Вот как он раскапывал землю, вдруг послышался ему голос из могилы: «Кто тут?» Никита не оробел и смело ответил: «Я, батюшка!» — «Сын мой любезный, дитя мое милое! тяжко мне под сырой землей! — простонал ему тот же голос. — А еще мне тяжеле от того, что тебя с матерью, по грехам моим, покинул при недостатках. Слушай же: я знаю, что тебя вовсе не тянет к работе; ты весь в меня, и личиком и станком, и разумом и умом. Я тебе помогу, детище мое желанное, и вызволю тебя из бедности; только приходи по три ночи сюда, ко мне на могилу, в глухую полночь, за час — за два до первых петухов. Чтобы здесь ни деялось, не робей; станут играть в бабки — играй, только старайся весь кон сбивать и все бабки к себе забирать. Теперь же покамест ступай себе с богом! прощай!»
Никита смекнул делом, в какую честную компанию звал его родной батюшка и с какими игроками должно ему было тянуться; однако ж как малой не трус он вздумал пойти наудалую и отведать своего счастья. Вот, пришедши домой, молвил он своей матери, Улите Минеевне: «Благослови, государыня матушка, на доброе дело: меня зовут лавочники по три ночи стеречь лавок, а сулят за то гривну медью, да хлеба вволю, да новые рукавицы». Улита Минеевна была рада-радешенька, что бог надоумил ее детище жить на белом свете трудовою копейкою; она чуть не прослезилась от доброй вести. Матери за благословеньем не в ларец ходить: не раздумывая, не разгадывая, благословила Улита Минеевна своего Никиту и отпустила его с крестом и молитвой. Только он вместо лавок поплелся на кладбище, раскидывая умом-разумом, что-то из этого будет.
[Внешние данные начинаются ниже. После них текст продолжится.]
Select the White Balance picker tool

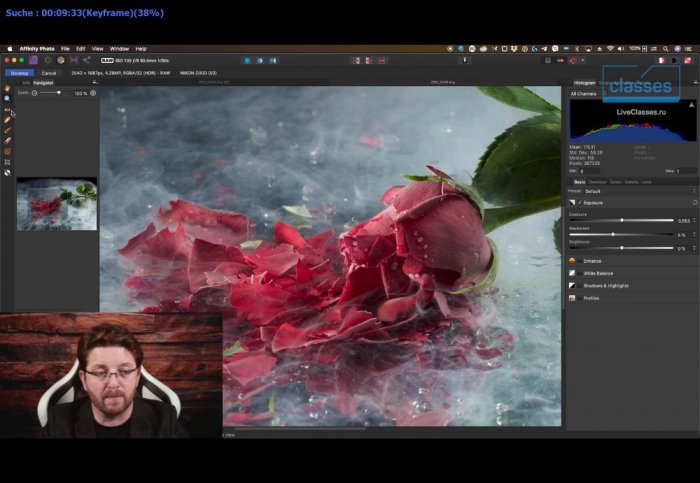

Вот и прилег он на отцовской могилке, ни шкнет{45}, ни чихнет и ни ухом поведет. Не спится ему, правду сказать: да ведь батюшка родимый не за сном же и звал его сюда. Долго ли, коротко ли было дело, только вдруг подул и пронесся полуночный ветерок по кладбищу и запрыгали огоньки над могилами, словно клады из-под земли выскакивали морочить люд православный, либо затейник какой, стоя на кладбище, сеял по нем гнилушкой. Вдовиничу послышалось, что под землею мертвец мертвеца спросил: «Пора?», а тот ему ответил: «Пора!» И пошла трескотня по могилам: каждый мертвец упирался ногами и руками в гроб, сшибал долой крышку вместе с земляной насыпью и выходил на белый свет в белом саване. И все они сходились на поляну перед кладбищенской часовней, здоровались, кланялись друг другу, будто люди путные из миру крещеного. Никита Вдовинич все лежал по-прежнему и смотрел на такие предивные диковинки; вдруг его невесть что отбросило: он скатился с могилы вместе с ворохом земли, и перед ним как лист перед травой очутился его батюшка Авдей Федулович. «Сын мой любезный, дитя мое милое! — возговорил он детищу своему желанному. — Слушай в оба, а не в полтора, что я тебе говорить буду. Наши честные покойники в эту пору встают да от скуки потешаются в бабки; не робей, играй с ними. Если в игре будешь удачлив, так и в житье будешь счастлив и талантлив; а нет — на себя пеняй. Помни же, сын мой любезный, дитя мое милое: что ни есть на кону — все сбивай, ничего не оставляй; особливо в третью ночь почтись{46} и весь последний кон сорви, — не то с тебя сорвут твою буйную головушку. Пуще всего, не робей. Теперь пойдем, благословясь».